The decision granted partially the petition filed by SMB on Dec. 11, 2019 against the BIR commissioner.

SMB told CTA that the excise tax rate of P25.03 per liter imposed on its beer products from Jan. 1 to Dec. 31, 2018 contradicts the provisions of the 11th paragraph of Section 143 of the National Internal Revenue Code (NIRC) of 1997, as amended by Republic Act No. 10351, the Sin Tax Reform Law.

It said the tax rate is not valid because the previous tax rates of P20.57, P21.39, P22.25, P23.14, and P24.07 from which it was derived was based on Revenue Memorandum Circular (RMC) No. 90-2012 and Revenue Regulations (RR) No. 17-2012.

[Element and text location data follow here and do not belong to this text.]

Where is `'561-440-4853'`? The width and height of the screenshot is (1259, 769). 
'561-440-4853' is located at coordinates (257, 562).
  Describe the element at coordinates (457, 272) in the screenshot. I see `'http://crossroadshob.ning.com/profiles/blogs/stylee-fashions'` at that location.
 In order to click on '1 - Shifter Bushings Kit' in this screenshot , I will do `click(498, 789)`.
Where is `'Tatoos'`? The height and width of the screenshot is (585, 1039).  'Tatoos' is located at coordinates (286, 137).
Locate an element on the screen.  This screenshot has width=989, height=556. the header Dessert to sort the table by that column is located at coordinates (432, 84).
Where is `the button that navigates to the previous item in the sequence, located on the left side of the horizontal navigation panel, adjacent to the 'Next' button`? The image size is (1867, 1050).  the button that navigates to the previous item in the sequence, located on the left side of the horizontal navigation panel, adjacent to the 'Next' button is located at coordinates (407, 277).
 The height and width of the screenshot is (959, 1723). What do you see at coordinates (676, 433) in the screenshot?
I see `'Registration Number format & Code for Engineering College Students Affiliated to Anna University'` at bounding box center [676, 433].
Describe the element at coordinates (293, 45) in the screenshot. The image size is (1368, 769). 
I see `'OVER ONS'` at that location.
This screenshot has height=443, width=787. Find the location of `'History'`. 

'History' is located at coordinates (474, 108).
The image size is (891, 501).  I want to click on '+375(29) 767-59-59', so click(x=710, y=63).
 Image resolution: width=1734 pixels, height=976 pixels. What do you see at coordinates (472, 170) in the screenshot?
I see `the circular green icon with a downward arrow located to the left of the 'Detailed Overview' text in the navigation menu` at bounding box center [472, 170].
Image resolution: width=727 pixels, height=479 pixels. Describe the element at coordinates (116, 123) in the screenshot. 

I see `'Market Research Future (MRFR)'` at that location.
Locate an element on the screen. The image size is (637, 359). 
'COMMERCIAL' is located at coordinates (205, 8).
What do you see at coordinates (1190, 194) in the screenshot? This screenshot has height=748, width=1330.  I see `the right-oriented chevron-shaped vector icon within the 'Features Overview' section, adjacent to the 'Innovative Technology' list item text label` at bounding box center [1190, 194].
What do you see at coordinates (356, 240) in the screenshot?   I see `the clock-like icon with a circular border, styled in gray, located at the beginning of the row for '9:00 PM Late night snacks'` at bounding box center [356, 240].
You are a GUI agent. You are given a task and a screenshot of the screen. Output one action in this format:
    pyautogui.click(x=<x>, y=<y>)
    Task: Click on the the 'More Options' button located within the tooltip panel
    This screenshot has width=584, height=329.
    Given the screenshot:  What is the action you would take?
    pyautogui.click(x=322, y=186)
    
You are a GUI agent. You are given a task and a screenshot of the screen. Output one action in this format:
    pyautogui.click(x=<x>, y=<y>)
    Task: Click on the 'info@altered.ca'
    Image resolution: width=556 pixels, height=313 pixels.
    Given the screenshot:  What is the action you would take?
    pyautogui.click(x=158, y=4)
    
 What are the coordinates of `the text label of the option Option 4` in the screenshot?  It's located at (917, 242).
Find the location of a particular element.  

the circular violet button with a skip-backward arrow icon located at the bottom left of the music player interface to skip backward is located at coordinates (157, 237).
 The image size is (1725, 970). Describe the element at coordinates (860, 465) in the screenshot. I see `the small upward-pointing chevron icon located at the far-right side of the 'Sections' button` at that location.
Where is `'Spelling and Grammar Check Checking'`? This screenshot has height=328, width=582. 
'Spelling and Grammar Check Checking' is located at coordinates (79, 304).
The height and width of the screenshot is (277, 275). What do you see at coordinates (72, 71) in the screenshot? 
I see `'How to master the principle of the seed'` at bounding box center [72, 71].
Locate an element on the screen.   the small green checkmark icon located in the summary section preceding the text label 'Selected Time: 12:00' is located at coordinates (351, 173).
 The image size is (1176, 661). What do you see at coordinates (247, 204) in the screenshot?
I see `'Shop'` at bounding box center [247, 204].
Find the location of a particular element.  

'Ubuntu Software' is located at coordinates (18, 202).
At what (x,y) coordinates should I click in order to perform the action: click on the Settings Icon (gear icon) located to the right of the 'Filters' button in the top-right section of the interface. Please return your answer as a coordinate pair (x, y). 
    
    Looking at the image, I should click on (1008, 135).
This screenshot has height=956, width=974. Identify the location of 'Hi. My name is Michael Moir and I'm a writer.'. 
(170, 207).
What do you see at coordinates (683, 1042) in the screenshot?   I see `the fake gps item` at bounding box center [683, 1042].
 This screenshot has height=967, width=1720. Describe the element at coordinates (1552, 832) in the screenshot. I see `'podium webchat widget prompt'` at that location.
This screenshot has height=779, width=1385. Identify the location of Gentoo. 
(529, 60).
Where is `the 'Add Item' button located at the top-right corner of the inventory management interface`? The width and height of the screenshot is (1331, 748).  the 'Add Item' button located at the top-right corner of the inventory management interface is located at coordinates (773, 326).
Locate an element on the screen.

It pointed out the two issuances are directly contradictory to and inconsistent with the provisions of the relevant paragraphs of Section 143 of the NIRC.

It said that Section 143 of the NIRC provides that if the net retail price per liter of volume capacity is P50.60 or less, the tax should be P15 per liter, and if the net retail price per is more than P50.60, then the tax should be P20 per liter as of Jan. 1, 2013. It also said that effective Jan. 1, 2017, the tax on all fermented liquors should be P23.50.

The BIR sought the dismissal of the case.  It said that “assuming that the Court (CTA) may take cognizance of cases involving validity or constitutionality of BIR issuances, the Court should dismiss the instant petition due to petitioner's non-exhaustion of administrative remedies,”

It also said that SMB “is not entitled to a tax refund because there was no erroneous or illegal collection of excise taxes; and claims for refund are construed strictly against the taxpayer and in favor of the government.”

The CTA sided with SMB and said the pertinent provisions of RMC No. 90-2012 and RR No. 17-2012 are indeed invalid for being contrary to Section 143 of the NIRC, as amended by RA 10351.

"Courts will not countenance administrative issuances that override, instead of remaining consistent and in harmony with the law they seek to apply and implement," the CTA said.

“In sum, petitioner has duly established that the removals of the subject beer products for the year 2018 in the total of 248,939,935.60 liters should have been subjected to an excise tax rate of only P24.44 per liter under Section 143 of the NIRC of 1997, as amended by RA No. 10351, as opposed to P25.03 per liter imposed by respondent. Thus, the 'P0.59 per liter difference in tax rates was erroneously, excessively and/ or illegally collected on the subject beer removals of 248,939,935.60 liters amounting to P146,874,555.07,” it said.

Under the rules, the decision can still be appealed to the CTA as a full court.